## Dataset extract
BEGIN
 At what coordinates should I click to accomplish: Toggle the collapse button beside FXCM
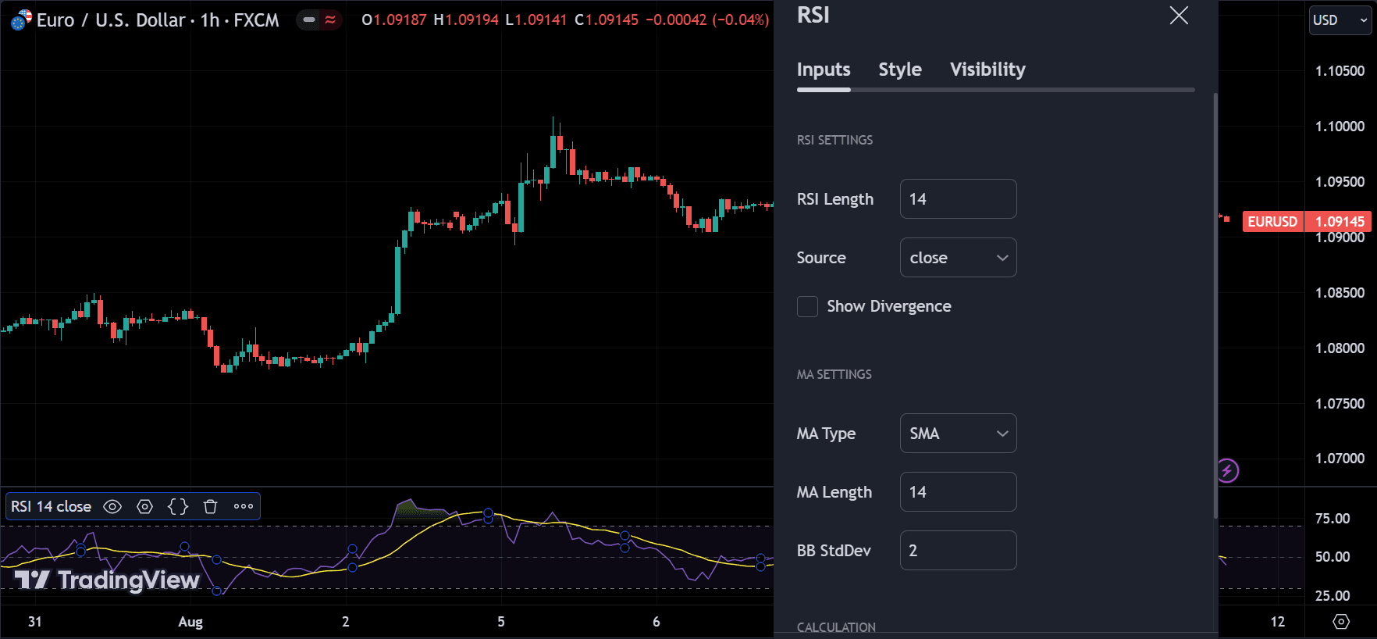(310, 20)
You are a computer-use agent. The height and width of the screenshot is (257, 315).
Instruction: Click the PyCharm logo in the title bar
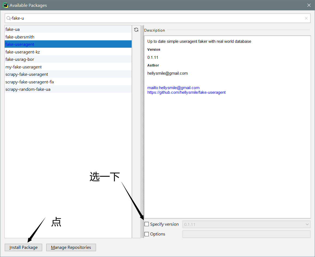pos(5,5)
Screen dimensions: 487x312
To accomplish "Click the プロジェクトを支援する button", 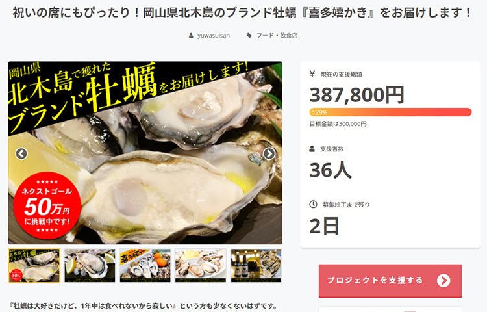I will pyautogui.click(x=390, y=281).
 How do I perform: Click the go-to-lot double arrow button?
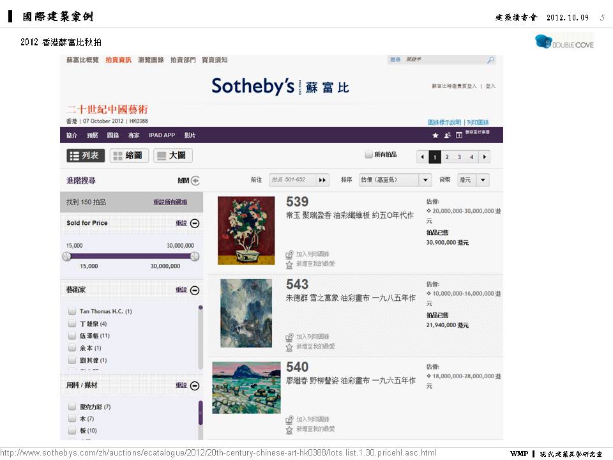point(322,180)
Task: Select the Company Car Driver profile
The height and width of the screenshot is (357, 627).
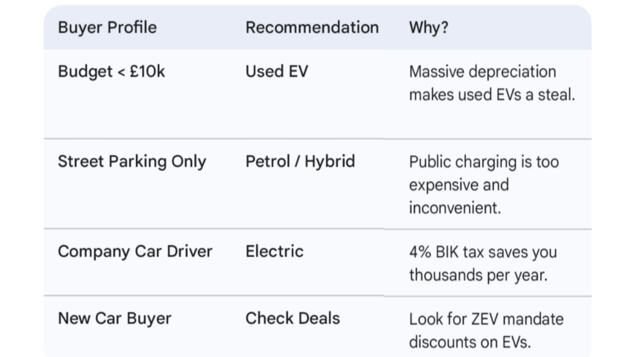Action: 135,252
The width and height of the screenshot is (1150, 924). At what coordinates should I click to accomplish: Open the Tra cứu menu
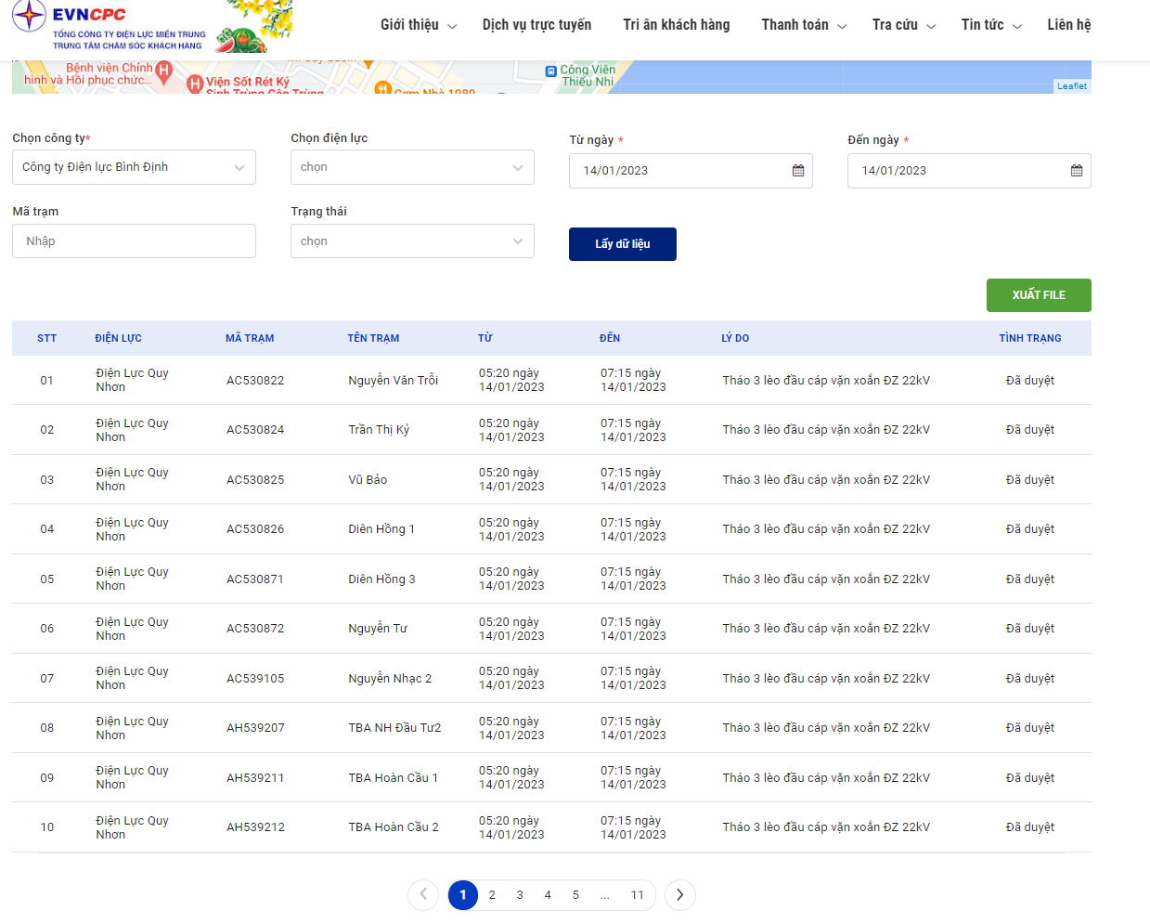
END
## Assigned task
Pictures excluded, return exactly the lines from the one with "Task: Select the Company Car Driver profile" through the final line of the entries above, both included.

## Output below
Task: Select the Company Car Driver profile
The height and width of the screenshot is (357, 627).
Action: 135,252
The width and height of the screenshot is (1150, 924). At what coordinates should I click to accomplish: Open the Tra cứu menu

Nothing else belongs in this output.